begin Page
State Attorney General Enforcement Actions

  • Has the AG taken civil rights actions involving education in the past 5 years?

    In addition to forming a Civil Rights section within the OAG, the D.C. Attorney General has taken several civil rights actions involving education in the past five years.


    • On July 7, 2020, D.C. Attorney General Racine joined a coalition of six Attorneys General in a lawsuit against the U.S. Department of Education seeking to block the Department’s interim final rule, which, according to the D.C. OAG’s press release, “could divert $3.8 million away from taxpayer-funded public schools in the District’s poorest neighborhoods to private institutions.”

    • On October 21, 2020, D.C. Attorney General Racine filed a consumer protection lawsuit against Washington Hebrew Congregation (“WHC”), a synagogue that also operates a fee-based childcare center. According to the D.C. OAG’s press release, WHC “routinely ignore[ed] District laws designed to protect children and creating an environment ripe for abuse . . . by placing children in the care of unqualified, unsupervised staff, operating in violation of its license, and misleading parents about the safety of its programs. In 2018, WHC’s childcare center disclosed allegations that children had been sexually abused by an assistant teacher. OAG is seeking relief for harmed families, a court order to ensure WHC complies with District law moving forward, and civil penalties to deter WHC from engaging in misconduct in the future.”
end Page
The request
Continue the summary of the D.C. Attorney General's education-related civil rights actions, picking up right after its last sentence.
begin Source data
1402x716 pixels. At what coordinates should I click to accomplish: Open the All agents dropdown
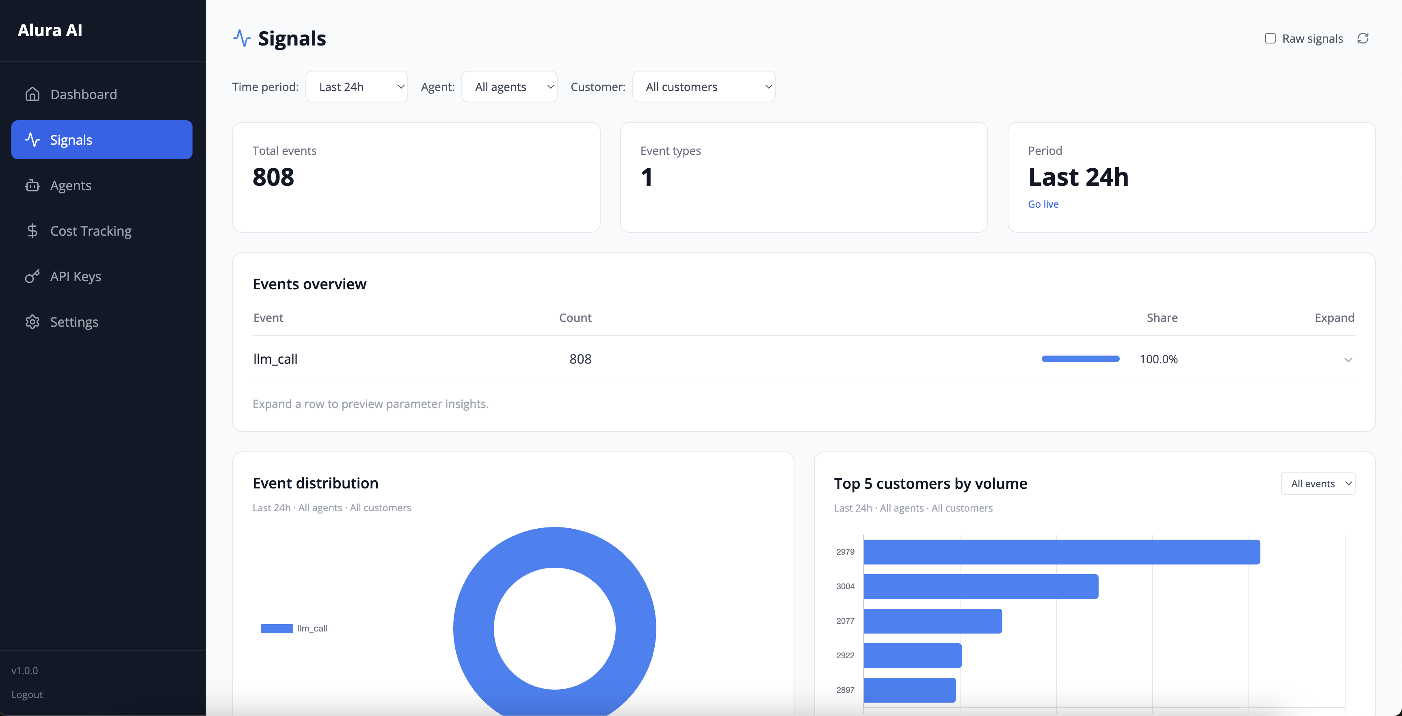pos(509,87)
end Source data
Solved problem
    • On June 29, 2021, D.C. Attorney General Racine announced that an “area before-and-after-school childcare program will be required to overhaul its business practices after an investigation found the company misled and deceived parents about late fees, auto-enrollment payments, and other charges.” According to the D.C. OAG’s press release, the OAG investigated allegations that “childcare program, KCE Champions LLC (“Champions”) – which operates at 21 schools in the District – [] illegally and unfairly deceiving parents of children at the program. OAG specifically alleged Champions failed to adequately disclose late fees and charged those fees before the completion of services, dis-enrolled children if payments were not made for two weeks, excessively called parents including at work to collect overdue funds, and failed to get clear authorization for enrolling parents in automated payment withdrawals.”

    • On August 4, 2022, D.C. Attorney General Racine led a coalition of 16 Attorneys General in opposing Florida’s recently enacted and discriminatory “Don’t Say Gay” law which the D.C. OAG’s press release explains “prevents classroom discussion of sexual orientation or gender identity, posing a serious threat to LGBTQ+ students who are particularly vulnerable to the harms caused by discrimination.”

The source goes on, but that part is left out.